The Problem with Ghostwriting
"You know you make me a ghost."
—Ingrid Michaelson
The problem with being a ghostwriter, which is one of the things I'm doing now, is that many of my most brilliant sentences can never be attributed to me.
Sure, those sparkling strings of words may be about a topic as banal as project management, but that doesn't make them any less witty or wise.
I almost typed my most recent favorite sentence right into this post, but then I remembered that we live in the days of Google, and you'd be able to find the full article lickety-split. And then the secret would be out. I tried rewriting the sentence to make it unGooglable and yet retain its glory, but there's no substitute for the original.

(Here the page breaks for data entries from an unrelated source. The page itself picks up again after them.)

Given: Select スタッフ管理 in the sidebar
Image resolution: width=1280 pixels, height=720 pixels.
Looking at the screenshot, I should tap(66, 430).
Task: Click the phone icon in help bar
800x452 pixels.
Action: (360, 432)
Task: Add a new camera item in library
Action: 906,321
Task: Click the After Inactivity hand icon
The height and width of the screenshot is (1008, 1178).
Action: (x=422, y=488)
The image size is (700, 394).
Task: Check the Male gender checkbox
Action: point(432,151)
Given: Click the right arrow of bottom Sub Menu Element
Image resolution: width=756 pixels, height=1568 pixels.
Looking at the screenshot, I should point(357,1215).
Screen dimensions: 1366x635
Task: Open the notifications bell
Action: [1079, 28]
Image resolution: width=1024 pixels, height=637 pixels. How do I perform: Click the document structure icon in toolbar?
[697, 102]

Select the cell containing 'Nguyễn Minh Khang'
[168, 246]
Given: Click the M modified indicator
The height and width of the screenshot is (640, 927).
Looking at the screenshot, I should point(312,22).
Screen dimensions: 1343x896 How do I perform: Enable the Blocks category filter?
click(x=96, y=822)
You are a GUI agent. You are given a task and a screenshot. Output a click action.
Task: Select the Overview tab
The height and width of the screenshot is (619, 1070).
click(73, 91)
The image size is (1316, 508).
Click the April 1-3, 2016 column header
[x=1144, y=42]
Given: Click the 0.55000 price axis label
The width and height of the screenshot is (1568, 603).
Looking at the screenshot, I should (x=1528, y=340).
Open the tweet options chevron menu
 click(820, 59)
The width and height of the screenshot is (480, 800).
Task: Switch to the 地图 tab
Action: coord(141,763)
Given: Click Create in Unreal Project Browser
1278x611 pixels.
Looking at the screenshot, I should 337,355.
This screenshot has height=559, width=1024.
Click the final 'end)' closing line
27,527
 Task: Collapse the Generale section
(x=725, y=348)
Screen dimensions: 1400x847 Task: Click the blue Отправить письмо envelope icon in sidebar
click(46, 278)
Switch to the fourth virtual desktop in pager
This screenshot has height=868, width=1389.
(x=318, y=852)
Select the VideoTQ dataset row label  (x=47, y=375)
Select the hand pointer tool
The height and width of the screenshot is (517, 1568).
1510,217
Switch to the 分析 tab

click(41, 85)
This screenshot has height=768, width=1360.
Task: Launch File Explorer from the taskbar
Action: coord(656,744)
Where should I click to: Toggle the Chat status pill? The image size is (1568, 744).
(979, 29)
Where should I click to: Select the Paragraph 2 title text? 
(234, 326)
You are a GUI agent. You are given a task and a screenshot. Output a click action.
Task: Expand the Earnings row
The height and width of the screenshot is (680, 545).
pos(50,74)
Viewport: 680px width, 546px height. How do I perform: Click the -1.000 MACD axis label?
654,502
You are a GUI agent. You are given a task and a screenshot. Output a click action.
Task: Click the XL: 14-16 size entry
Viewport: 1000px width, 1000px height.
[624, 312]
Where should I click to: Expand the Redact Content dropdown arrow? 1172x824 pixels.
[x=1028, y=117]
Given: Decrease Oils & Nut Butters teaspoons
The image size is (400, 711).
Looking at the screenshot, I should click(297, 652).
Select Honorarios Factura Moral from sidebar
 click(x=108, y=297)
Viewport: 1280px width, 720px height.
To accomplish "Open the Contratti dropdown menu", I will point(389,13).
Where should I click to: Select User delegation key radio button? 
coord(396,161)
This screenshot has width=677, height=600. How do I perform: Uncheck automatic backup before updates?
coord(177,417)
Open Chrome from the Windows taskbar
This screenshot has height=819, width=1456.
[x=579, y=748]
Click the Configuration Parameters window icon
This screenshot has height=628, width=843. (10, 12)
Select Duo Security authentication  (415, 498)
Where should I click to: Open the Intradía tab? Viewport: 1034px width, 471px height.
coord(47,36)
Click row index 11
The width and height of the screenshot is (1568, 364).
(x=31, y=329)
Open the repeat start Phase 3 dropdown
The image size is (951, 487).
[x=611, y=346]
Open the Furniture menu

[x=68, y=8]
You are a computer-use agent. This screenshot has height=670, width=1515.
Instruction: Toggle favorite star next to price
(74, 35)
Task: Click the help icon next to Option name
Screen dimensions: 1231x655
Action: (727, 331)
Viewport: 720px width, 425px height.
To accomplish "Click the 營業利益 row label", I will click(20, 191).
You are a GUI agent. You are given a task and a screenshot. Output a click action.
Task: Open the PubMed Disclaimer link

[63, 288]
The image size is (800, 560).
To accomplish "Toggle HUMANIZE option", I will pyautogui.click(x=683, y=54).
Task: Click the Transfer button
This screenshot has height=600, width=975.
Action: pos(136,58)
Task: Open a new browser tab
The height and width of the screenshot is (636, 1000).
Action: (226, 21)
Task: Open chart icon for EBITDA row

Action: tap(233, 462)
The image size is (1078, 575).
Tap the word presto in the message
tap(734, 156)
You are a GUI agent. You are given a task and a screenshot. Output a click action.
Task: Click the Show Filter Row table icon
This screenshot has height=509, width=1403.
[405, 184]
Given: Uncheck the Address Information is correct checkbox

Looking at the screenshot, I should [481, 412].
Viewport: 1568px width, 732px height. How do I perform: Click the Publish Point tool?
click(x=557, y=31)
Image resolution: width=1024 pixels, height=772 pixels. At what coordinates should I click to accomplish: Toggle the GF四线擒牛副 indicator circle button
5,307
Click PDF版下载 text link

I don't necessarily feel like ghostwriting has to be a dirty little secret. It happens more than you may realize. After all, the articles I'm writing now are not my ideas, so I don't need the credit for them. I spend an hour with the "thought leader" in question, pulling as many ideas out of him or her as I can. I use direct quotes when possible, and then I craft a readable, well-organized, scannable article (because, short attention spans), embellishing with related research as needed.
The entire time I'm writing, I imagine the author's actual speaking voice in my head. Then the article goes back to the author for review. He pulls out anything that doesn't sound like something he would say, adds a bit more of his own personal flair, and makes suggestions for me. I revise as needed and turn in the final.
Yes, sing it Ingrid. I'm a Gho-ost.
It's actually a pretty great gig.
You combine what the thought leader is good at (coming up with innovative ideas that resonate with the intended audience) with what I'm good at (writing and organizing ideas) and it's the perfect symbiotic relationship. She gets to just sit and talk, spilling her ideas out loud in a quarter of the time it would take her to write them. I get great material to shape into something greater.
The ideas themselves are appropriately attributed to the person who thought of them; I just make them more accessible—and sound prettier.
Certainly, a little bit of "me" inevitably creeps in, and I discover my own dormant ideas and experiences related to team management or hiring best-practices. Perhaps I'll start collecting them—those that truly come from my own head—and become a business thought leader myself. Ha.
At the very least, I should save some of my own brilliance for my blog. I'm getting better at that. I think I've already blogged more this year than all of last year, and prospects look good for the remainder of 2015.
In case you're wondering whether ghost-writing has ever happened in the craft and scrapbooking industries, the answer is YES. Entire books by scrapbookers you know and love were ghost-written by staff writers and editors. Not all or even most of them, but I do know of a couple of instances (none by me). If you sometimes wonder how certain scrapbooking celebrities are able to do it all, the answer is that they can't. They often have help. And there's nothing wrong with that in my book—as long as they're making their own memories, creating their own scrapbook pages, and thinking their own ideas.
Some people just need a "professional idea polisher." Like me.
(For the record, note that none of the books that were published under the Simple Scrapbooks label were ghost-written. Stacy Julian, Cathy Zielske, Elizabeth Dillow, Rebecca Cooper—they all wrote their own books. Every word.)